(Dataset entries)
* * * * * * *

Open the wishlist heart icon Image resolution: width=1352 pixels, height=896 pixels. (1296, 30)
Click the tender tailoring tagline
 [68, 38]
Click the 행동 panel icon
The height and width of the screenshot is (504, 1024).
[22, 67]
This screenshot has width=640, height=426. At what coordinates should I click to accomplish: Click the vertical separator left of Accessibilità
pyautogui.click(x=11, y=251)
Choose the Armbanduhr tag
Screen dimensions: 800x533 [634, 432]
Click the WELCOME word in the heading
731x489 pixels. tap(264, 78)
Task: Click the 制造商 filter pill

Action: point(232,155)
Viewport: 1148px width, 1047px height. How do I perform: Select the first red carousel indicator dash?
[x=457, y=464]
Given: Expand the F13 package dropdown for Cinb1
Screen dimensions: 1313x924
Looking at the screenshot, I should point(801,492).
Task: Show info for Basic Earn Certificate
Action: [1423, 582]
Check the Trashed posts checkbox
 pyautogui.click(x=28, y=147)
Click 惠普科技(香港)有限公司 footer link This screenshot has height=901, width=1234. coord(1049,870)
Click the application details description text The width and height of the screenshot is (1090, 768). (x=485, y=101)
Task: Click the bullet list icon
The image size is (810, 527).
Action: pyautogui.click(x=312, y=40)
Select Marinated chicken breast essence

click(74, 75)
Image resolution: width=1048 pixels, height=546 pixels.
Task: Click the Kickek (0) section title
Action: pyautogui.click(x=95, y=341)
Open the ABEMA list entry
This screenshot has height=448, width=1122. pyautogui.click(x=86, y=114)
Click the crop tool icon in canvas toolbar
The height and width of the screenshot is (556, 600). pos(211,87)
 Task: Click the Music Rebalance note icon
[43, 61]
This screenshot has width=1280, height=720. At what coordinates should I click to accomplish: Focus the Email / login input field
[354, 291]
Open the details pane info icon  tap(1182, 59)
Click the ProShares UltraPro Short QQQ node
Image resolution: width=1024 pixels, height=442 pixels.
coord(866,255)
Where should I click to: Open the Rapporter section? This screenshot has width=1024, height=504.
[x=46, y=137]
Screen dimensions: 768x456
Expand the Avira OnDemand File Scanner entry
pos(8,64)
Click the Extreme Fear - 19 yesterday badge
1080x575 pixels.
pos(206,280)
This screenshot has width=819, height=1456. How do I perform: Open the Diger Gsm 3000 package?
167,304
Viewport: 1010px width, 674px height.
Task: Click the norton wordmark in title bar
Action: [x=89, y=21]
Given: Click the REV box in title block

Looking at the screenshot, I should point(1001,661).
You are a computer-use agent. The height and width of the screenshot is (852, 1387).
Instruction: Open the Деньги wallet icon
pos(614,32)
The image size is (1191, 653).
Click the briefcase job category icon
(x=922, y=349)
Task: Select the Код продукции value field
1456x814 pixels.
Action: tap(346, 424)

* * * * * * *

WORK INSTRUCTION: Each entry given above is to be duplicated exactly.

ANSWER TO THIS EXERCISE:
Open the wishlist heart icon Image resolution: width=1352 pixels, height=896 pixels. (1296, 30)
Click the tender tailoring tagline
 [68, 38]
Click the 행동 panel icon
The height and width of the screenshot is (504, 1024).
[22, 67]
This screenshot has width=640, height=426. At what coordinates should I click to accomplish: Click the vertical separator left of Accessibilità
pyautogui.click(x=11, y=251)
Choose the Armbanduhr tag
Screen dimensions: 800x533 [634, 432]
Click the WELCOME word in the heading
731x489 pixels. tap(264, 78)
Task: Click the 制造商 filter pill

Action: point(232,155)
Viewport: 1148px width, 1047px height. How do I perform: Select the first red carousel indicator dash?
[x=457, y=464]
Given: Expand the F13 package dropdown for Cinb1
Screen dimensions: 1313x924
Looking at the screenshot, I should point(801,492).
Task: Show info for Basic Earn Certificate
Action: [1423, 582]
Check the Trashed posts checkbox
 pyautogui.click(x=28, y=147)
Click 惠普科技(香港)有限公司 footer link This screenshot has height=901, width=1234. coord(1049,870)
Click the application details description text The width and height of the screenshot is (1090, 768). (x=485, y=101)
Task: Click the bullet list icon
The image size is (810, 527).
Action: pyautogui.click(x=312, y=40)
Select Marinated chicken breast essence

click(74, 75)
Image resolution: width=1048 pixels, height=546 pixels.
Task: Click the Kickek (0) section title
Action: pyautogui.click(x=95, y=341)
Open the ABEMA list entry
This screenshot has height=448, width=1122. pyautogui.click(x=86, y=114)
Click the crop tool icon in canvas toolbar
The height and width of the screenshot is (556, 600). pos(211,87)
 Task: Click the Music Rebalance note icon
[43, 61]
This screenshot has width=1280, height=720. At what coordinates should I click to accomplish: Focus the Email / login input field
[354, 291]
Open the details pane info icon  tap(1182, 59)
Click the ProShares UltraPro Short QQQ node
Image resolution: width=1024 pixels, height=442 pixels.
coord(866,255)
Where should I click to: Open the Rapporter section? This screenshot has width=1024, height=504.
[x=46, y=137]
Screen dimensions: 768x456
Expand the Avira OnDemand File Scanner entry
pos(8,64)
Click the Extreme Fear - 19 yesterday badge
1080x575 pixels.
pos(206,280)
This screenshot has width=819, height=1456. How do I perform: Open the Diger Gsm 3000 package?
167,304
Viewport: 1010px width, 674px height.
Task: Click the norton wordmark in title bar
Action: [x=89, y=21]
Given: Click the REV box in title block

Looking at the screenshot, I should point(1001,661).
You are a computer-use agent. The height and width of the screenshot is (852, 1387).
Instruction: Open the Деньги wallet icon
pos(614,32)
The image size is (1191, 653).
Click the briefcase job category icon
(x=922, y=349)
Task: Select the Код продукции value field
1456x814 pixels.
Action: tap(346, 424)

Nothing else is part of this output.